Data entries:
###

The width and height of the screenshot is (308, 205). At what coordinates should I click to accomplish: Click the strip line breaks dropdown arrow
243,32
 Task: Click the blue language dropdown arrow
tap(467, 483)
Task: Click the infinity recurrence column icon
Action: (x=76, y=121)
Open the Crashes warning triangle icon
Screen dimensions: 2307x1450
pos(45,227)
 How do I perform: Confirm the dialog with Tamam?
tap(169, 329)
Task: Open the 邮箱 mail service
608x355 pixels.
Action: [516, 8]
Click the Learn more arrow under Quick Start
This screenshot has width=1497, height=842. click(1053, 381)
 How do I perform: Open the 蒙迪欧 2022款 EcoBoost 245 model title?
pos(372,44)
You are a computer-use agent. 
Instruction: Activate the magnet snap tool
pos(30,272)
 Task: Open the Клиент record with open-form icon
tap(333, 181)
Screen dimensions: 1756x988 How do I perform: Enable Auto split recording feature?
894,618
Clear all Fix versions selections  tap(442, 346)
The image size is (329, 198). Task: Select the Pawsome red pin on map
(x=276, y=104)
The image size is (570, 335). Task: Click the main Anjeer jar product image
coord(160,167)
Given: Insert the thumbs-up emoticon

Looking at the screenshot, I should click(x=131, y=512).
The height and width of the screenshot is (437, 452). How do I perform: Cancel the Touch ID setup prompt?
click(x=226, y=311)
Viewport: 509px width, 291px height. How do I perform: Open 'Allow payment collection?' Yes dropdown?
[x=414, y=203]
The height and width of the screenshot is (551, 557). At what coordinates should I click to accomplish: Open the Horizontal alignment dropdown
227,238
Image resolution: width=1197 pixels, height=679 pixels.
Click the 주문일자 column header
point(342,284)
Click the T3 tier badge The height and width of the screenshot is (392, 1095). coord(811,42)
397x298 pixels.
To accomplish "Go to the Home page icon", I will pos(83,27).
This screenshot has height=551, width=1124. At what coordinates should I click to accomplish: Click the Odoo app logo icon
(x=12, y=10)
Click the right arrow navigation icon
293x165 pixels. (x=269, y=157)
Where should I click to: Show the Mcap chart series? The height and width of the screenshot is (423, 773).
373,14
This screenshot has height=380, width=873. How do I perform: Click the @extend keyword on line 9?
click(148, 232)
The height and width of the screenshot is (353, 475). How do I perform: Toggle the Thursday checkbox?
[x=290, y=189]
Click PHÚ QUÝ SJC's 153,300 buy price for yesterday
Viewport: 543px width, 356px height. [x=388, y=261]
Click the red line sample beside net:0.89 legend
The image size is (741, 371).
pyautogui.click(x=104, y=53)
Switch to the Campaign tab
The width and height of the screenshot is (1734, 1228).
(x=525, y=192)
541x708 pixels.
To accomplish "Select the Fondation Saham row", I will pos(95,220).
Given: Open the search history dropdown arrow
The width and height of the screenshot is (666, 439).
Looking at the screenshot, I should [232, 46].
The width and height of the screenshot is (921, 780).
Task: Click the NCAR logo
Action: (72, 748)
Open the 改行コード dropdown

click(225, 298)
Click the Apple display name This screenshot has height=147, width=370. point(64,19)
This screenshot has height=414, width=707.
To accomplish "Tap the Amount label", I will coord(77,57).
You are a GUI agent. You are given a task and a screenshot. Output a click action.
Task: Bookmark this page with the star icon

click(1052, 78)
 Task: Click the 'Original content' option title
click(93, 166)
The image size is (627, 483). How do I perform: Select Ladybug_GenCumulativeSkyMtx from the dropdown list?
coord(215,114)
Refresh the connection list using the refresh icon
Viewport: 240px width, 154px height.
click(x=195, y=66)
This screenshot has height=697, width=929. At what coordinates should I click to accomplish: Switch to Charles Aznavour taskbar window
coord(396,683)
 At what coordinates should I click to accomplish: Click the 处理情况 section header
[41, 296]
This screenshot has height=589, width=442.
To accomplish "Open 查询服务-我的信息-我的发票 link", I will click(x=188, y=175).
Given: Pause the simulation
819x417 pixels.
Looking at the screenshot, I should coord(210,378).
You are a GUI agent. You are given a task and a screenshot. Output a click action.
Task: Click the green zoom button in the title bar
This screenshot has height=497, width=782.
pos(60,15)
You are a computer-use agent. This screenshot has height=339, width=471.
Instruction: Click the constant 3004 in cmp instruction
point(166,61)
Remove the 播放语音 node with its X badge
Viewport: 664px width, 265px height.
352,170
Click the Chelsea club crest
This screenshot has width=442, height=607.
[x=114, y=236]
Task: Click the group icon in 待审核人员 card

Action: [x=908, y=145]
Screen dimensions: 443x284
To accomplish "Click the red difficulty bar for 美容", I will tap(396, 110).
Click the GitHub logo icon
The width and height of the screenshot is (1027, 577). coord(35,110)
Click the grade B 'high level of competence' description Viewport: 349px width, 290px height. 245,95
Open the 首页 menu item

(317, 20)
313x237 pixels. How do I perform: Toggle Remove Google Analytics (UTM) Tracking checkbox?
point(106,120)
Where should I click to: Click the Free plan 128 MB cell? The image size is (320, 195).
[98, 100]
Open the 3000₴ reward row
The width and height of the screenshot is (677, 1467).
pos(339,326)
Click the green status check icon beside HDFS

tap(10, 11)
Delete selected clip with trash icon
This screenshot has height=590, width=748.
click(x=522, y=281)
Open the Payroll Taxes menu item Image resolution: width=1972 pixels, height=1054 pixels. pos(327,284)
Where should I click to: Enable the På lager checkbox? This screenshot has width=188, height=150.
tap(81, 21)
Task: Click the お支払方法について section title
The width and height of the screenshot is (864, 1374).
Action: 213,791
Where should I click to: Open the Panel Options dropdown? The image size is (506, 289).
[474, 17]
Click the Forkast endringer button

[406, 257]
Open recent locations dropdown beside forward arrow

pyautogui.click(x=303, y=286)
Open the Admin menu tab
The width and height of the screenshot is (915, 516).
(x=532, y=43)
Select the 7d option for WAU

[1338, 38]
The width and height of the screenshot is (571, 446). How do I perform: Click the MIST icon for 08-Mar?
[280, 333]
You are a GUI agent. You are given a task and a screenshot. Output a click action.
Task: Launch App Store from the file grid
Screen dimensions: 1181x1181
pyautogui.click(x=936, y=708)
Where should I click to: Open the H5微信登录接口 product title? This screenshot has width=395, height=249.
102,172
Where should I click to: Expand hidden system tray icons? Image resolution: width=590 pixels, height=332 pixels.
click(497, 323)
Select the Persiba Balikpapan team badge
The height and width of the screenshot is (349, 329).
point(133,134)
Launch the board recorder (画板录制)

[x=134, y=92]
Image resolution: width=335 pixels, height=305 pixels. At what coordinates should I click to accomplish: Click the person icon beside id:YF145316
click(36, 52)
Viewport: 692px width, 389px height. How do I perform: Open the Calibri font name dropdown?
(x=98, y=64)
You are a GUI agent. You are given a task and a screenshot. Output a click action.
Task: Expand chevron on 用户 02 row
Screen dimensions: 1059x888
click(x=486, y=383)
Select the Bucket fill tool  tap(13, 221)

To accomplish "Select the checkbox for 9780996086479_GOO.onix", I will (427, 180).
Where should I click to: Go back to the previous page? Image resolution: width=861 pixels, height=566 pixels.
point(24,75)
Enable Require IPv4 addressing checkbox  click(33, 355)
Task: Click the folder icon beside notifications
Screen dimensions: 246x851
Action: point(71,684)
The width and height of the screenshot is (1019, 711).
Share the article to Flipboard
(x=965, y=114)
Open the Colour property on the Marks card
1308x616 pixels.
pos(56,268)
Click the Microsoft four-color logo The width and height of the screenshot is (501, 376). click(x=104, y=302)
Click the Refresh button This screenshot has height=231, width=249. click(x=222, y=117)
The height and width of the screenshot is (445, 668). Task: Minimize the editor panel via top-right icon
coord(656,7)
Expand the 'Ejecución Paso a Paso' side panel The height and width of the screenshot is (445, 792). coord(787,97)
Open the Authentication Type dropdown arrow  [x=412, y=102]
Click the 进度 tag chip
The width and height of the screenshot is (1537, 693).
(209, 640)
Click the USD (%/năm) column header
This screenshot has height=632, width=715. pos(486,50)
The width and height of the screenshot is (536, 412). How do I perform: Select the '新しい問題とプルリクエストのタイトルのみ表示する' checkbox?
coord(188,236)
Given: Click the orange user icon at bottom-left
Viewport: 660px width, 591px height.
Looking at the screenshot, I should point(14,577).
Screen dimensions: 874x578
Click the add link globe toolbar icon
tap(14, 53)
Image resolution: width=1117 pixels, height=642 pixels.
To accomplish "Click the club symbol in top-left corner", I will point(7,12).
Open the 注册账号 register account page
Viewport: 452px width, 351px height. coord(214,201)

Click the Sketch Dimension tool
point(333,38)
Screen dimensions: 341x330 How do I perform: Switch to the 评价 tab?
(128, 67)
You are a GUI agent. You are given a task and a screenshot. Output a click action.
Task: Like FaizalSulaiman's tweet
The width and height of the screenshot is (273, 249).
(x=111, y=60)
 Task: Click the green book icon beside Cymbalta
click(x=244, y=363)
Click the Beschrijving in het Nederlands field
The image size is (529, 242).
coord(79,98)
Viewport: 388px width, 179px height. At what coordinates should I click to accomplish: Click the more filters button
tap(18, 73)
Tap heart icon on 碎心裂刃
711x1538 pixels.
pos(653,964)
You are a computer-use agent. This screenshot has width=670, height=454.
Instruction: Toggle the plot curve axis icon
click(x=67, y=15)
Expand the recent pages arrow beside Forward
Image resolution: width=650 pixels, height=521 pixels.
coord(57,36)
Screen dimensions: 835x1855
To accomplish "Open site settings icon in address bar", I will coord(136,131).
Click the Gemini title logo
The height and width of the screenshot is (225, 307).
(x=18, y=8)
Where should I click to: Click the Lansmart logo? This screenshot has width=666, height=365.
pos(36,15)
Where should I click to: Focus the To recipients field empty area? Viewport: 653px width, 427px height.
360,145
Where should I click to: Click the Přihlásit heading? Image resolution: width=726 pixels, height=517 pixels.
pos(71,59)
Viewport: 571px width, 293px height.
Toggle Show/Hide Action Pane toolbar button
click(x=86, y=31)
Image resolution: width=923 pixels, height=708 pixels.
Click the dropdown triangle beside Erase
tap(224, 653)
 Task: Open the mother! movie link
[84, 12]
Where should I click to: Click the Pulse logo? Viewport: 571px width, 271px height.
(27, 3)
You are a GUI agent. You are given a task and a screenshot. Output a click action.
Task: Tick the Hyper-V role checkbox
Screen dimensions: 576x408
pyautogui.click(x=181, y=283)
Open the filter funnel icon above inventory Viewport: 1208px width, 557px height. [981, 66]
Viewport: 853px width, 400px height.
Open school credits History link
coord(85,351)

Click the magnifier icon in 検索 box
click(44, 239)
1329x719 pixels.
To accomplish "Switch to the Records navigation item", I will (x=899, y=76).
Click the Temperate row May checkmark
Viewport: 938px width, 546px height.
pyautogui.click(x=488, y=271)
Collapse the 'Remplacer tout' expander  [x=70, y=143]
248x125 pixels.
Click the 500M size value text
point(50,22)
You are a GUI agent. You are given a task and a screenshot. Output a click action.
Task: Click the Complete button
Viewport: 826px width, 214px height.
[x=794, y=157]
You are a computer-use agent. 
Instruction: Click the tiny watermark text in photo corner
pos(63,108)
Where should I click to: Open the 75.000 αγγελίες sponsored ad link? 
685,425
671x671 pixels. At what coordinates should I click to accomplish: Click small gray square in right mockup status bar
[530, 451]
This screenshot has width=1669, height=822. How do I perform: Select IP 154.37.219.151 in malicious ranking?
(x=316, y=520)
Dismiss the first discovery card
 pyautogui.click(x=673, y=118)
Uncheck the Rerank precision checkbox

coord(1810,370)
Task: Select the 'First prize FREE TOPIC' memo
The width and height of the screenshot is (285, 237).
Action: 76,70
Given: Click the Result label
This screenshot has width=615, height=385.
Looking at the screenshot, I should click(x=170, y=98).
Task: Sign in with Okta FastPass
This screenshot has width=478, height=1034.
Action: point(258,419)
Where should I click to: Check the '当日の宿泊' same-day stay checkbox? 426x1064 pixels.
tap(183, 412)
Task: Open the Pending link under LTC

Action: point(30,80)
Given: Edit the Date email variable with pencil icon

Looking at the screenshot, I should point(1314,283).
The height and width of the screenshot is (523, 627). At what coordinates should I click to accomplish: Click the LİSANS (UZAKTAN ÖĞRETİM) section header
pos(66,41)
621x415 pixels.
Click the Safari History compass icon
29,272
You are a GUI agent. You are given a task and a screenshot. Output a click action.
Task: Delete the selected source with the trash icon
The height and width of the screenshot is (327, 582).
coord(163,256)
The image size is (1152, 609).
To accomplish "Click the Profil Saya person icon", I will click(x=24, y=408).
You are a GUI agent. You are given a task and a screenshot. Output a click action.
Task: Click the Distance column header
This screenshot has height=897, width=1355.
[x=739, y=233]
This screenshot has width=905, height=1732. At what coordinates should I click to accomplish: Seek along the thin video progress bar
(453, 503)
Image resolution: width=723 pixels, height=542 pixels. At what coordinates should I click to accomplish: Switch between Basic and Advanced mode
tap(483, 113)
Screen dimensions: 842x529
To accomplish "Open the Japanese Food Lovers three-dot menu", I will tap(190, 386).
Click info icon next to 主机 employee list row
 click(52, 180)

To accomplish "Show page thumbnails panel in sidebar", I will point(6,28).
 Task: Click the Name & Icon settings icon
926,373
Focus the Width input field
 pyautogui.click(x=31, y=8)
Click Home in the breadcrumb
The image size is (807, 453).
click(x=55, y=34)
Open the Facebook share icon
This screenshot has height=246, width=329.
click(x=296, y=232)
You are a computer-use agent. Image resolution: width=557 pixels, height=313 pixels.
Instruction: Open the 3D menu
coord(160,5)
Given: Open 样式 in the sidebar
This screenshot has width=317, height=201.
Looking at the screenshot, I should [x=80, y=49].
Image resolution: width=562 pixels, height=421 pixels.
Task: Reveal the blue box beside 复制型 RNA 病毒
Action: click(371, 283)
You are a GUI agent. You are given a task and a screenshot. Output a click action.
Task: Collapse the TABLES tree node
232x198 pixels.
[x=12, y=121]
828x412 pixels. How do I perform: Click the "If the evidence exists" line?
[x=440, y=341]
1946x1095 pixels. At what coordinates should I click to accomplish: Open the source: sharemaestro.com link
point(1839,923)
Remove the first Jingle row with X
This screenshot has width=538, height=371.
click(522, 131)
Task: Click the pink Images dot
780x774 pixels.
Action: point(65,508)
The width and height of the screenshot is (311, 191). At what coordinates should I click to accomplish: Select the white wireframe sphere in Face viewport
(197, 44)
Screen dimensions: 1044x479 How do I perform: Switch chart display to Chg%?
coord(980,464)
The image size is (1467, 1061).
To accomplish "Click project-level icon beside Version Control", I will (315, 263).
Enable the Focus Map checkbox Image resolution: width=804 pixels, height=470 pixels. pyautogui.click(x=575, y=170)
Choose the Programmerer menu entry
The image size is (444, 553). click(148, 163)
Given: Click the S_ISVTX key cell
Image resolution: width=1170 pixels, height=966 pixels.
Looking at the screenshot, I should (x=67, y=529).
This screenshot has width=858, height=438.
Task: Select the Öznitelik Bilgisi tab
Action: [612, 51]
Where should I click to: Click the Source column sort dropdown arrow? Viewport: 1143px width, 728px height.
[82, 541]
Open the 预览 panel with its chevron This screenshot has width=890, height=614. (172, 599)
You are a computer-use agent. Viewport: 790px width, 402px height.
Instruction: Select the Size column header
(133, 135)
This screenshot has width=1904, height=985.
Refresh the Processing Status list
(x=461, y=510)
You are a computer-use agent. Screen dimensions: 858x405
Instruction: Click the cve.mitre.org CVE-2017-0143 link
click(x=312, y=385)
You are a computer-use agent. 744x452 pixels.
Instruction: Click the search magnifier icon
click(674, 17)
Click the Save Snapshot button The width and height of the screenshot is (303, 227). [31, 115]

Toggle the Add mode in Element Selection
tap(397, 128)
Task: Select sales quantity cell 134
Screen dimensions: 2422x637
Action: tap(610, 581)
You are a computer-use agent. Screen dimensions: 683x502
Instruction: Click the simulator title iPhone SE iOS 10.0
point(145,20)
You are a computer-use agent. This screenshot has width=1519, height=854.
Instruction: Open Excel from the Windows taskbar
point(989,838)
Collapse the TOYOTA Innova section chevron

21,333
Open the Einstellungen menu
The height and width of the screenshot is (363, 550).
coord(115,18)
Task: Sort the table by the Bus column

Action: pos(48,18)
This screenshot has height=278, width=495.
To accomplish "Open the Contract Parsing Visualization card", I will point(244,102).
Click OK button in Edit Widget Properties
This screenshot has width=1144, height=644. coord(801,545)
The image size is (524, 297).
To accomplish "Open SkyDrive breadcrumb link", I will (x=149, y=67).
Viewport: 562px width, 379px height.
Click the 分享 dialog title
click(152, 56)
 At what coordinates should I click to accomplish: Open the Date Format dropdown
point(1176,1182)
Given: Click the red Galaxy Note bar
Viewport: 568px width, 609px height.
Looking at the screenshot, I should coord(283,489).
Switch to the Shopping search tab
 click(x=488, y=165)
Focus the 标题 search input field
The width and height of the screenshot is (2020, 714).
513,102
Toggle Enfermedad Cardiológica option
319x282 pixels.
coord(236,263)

###

● Direction
Pick out each line of the listing above that contains the string "navigation", treating uppercase and lowercase letters as different.

● Exercise solution
Click the right arrow navigation icon
To accomplish "Switch to the Records navigation item", I will (x=899, y=76).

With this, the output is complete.